Consolidation continues in the fintech space. The latest example brings two fintech pioneers in the small business lending space together: Camino Financial and Fundation.
First, a little background.
Camino Financial was founded in 2014 by the Salas brothers, Sean, who is CEO (listen to my podcast with him from 2020), and Kenny, who is COO. They are Mexican Americans who are on a mission to help Latino and other underserved entrepreneurs by offering them access to capital at a fair price.
Camino became a CDFI (Community Development Financial Institution) in 2021 calling themselves a neo-CDFI, meaning they are bringing AI-powered machine learning and data aggregation models to underserved businesses. The CDFI designation is important as we will come back to later.
As we said, Camino is focused on the underserved part of the market so as such their loan sizes are typically less than $50,000 with loan terms ranging from two to five years and no credit score is necessary.
Fundation’s background is a little more complicated. Founded by Sam Graziano (listen to my podcast with him from 2019) and Doug Gordon in 2011, in 2021 Fundation merged with ODX (OnDeck’s lending-as-a-service arm) to form Linear Financial Technologies. In early 2022 Amount acquired Linear Financial Technologies to become the leading lending-as-a-service player for the small business space.
Throughout these acquisitions, Fundation continued to originate loans funded by their bank and debt partners while the technology part of the business was kept separate, what is now inside Amount. They focused on loans up to $500,000 from one-year to five-year terms.
Both companies have been growing strongly coming out of the pandemic but in different segments of the market. Enter LL Funds and Community Investment Management (CIM) who were the architects of this deal. LL Funds was an equity investor in Camino and CIM has provided the debt financing to both Camino and Fundation for many years. Jacob Haar, the founder of CIM (podcast interviews are here and here) is also a pioneer in the fintech lending space and he knew both companies very well.
When I caught up with Jacob yesterday he was thrilled this combination has come together. The deal closed earlier this week and he worked closely with Shivraj Mundy and Putnam Coles of LL Funds to help make it a reality.
“CIM has been investing in these two fintech lenders for many years,” Jacob said. “I know both companies very well and have had a great relationship with Sean [Salas] and Sam [Graziano] dating back almost a decade. This deal makes sense and CIM is excited to support the combined business.”

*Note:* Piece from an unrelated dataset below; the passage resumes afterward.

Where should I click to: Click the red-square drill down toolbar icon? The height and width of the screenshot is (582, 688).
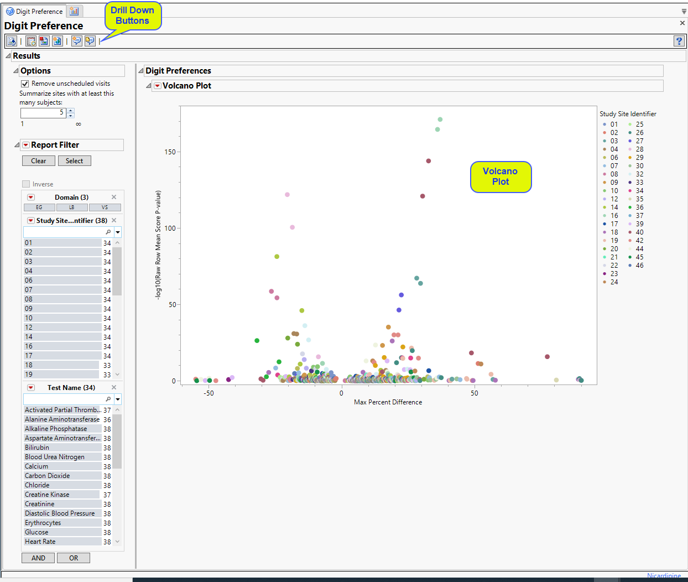[x=44, y=41]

The combined company will be led by a new CEO, Mickey Konson, the former CapitalOne executive and co-founder of another fintech SMB lender, StreetShares (sold to MeridianLink in 2022). Mickey has a deep knowledge and love for small business lending and when I caught up with him today I could hear the excitement in his voice.
He said that the conversations began at Fintech Nexus USA in New York City back in May when he chatted with Jacob about potentially getting involved in a new venture.
“I am so excited to undertake this new challenge”, Mickey said. “I have always loved small business lending and this combined company is positioned for success.”
He pointed out that in the first iteration of fintech small business lending capital was freely available at a very low cost. This next iteration is going to be very different. “This is why it is so important to have the support of strong capital providers like LL Funds and CIM.”
CIM won’t be the only source of lending capital, banks will also be part of the equation.
LL Funds has become a major force in fintech investing over the last few years with positions in Mission Lane, Offerpad, Renew Financial and Camino just to name a few. They led the deal and will be the financial sponsor of the combined company during this next phase of its growth.
The new company will offer loans from $5,000 to $500,000 and work with underserved businesses as well as more established companies. It will have one of the widest credit boxes in the industry.
With the CDFI-designation more banks could also be interested as it can help them meet their CRA requirements. They will be able to take advantage of the bank relationships that Fundation has already developed.
This is a challenging time for small business owners. With high interest rates and a potential recession on the horizon many banks have pulled back from lending once again. Combine that with the huge pandemic-fueled boost in business formation and you have a huge gap between the supply and demand of small business capital.
With a new leader, a wide credit box and capital providers with deep pockets the new Camino Financial is well-positioned to take advantage of this new era.